Everyone knows what occurs whenever you overcook rice: Quite than a mound of fluffy, carb-y deliciousness, you find yourself with a layer of dried-out grains caught to the underside of your pot. It’s not good.
Overcooking rice—and getting it glued on to your cookware—is so, really easy to do. As somebody who manages to prepare dinner my rice for too lengthy a strong half of the time, I’m all-to-familiar with getting caught with a ruined dinner (and a pot that’s greater than somewhat worse for the wear and tear.) Once I complained about this to a kitchen-genius good friend of mine, they supplied a suggestion I hadn’t heard of earlier than, one that may save my pot and my dinner: Put your scraper down, and as a substitute encourage the rice to unstick themselves.
You try this by turning off the warmth, including a teaspoon or two of water to the pot, clamping the lid again on, and letting the rice sit undisturbed for 10 minutes. Overlook about attempting to scrape the singed grains off the underside of the pot, and as a substitute look forward to time to do its factor. Afterward, like magic, my good friend stated, the rice wouldn’t solely get unglued from the underside of the pot, however all the grains would even be completely salvageable for consuming.

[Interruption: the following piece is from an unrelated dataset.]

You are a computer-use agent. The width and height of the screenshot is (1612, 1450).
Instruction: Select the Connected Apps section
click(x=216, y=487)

I used to be skeptical at first that this is able to work. However the subsequent time I burnt my rice—ahem, simply three days later—I made a decision to offer it a strive. And it legit did the trick!
Due to my kitchen-savvy pal, I used to be now in possession of a useful cooking hack that has saved mealtime again and again.

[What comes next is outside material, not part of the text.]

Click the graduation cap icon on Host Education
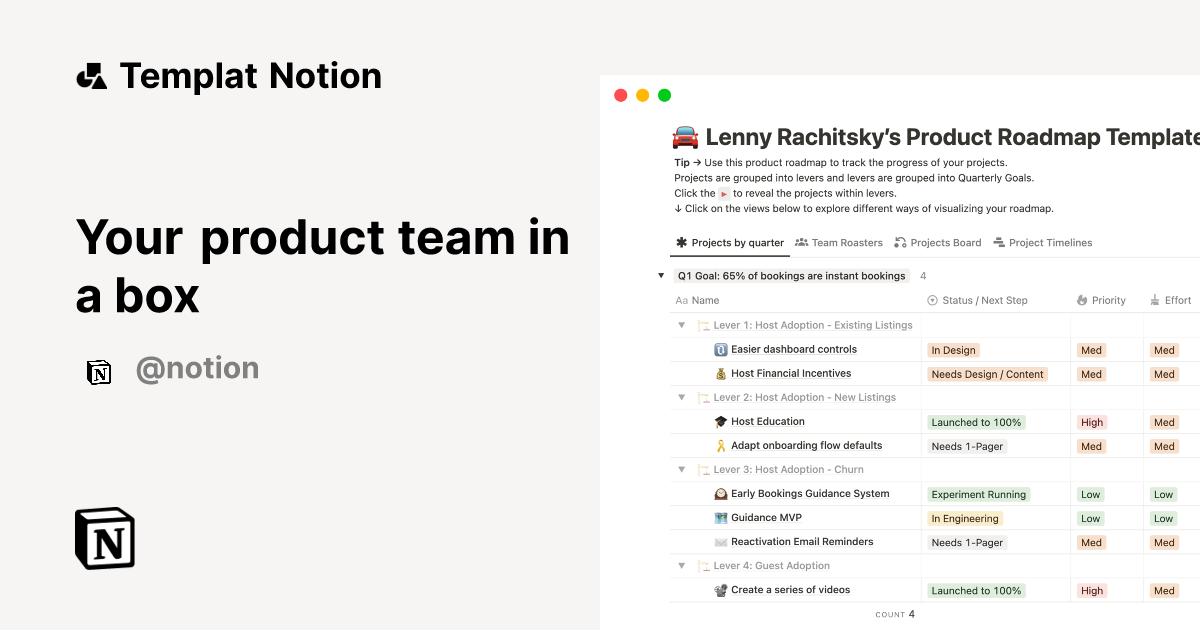 (719, 421)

Since I’ve by no means heard of this trick earlier than—and I’m a meals author!—I needed to see if it was pure luck, or if there was actually one thing behind the hack. So I tapped Barbara Wealthy, lead chef of culinary arts on the Institute of Culinary Schooling in New York, to see what’s happening right here.
In line with Wealthy, the steam was the star right here. Including the additional water to the rice supplied extra liquid to permit the grains to maintain steaming, and that steam was serving to the grains turn out to be unlodged from the underside of the pot. The end result? No extra stuck-on rice.
Nonetheless, says Wealthy, it’s not precisely a excellent repair: “The tip end result is perhaps somewhat bit squishy or mushy,” she added. That’s since you’re including extra water to the rice and letting it steam for longer.
TBH, I by no means seen any mushiness. The rice nonetheless appeared to have a great consistency to me—I used to be in a position to eat it with my regular stir-fries or bean bowls no prob—however then once more, I am no rice skilled (clearly!). Wealthy says that whereas my methodology was okay, I might undoubtedly be doing higher. For starters, I might simply scoop off the a part of the rice that wasn’t caught to the pot and eat that, then use my water trick simply to take away the stuck-on rice and get my pot clear.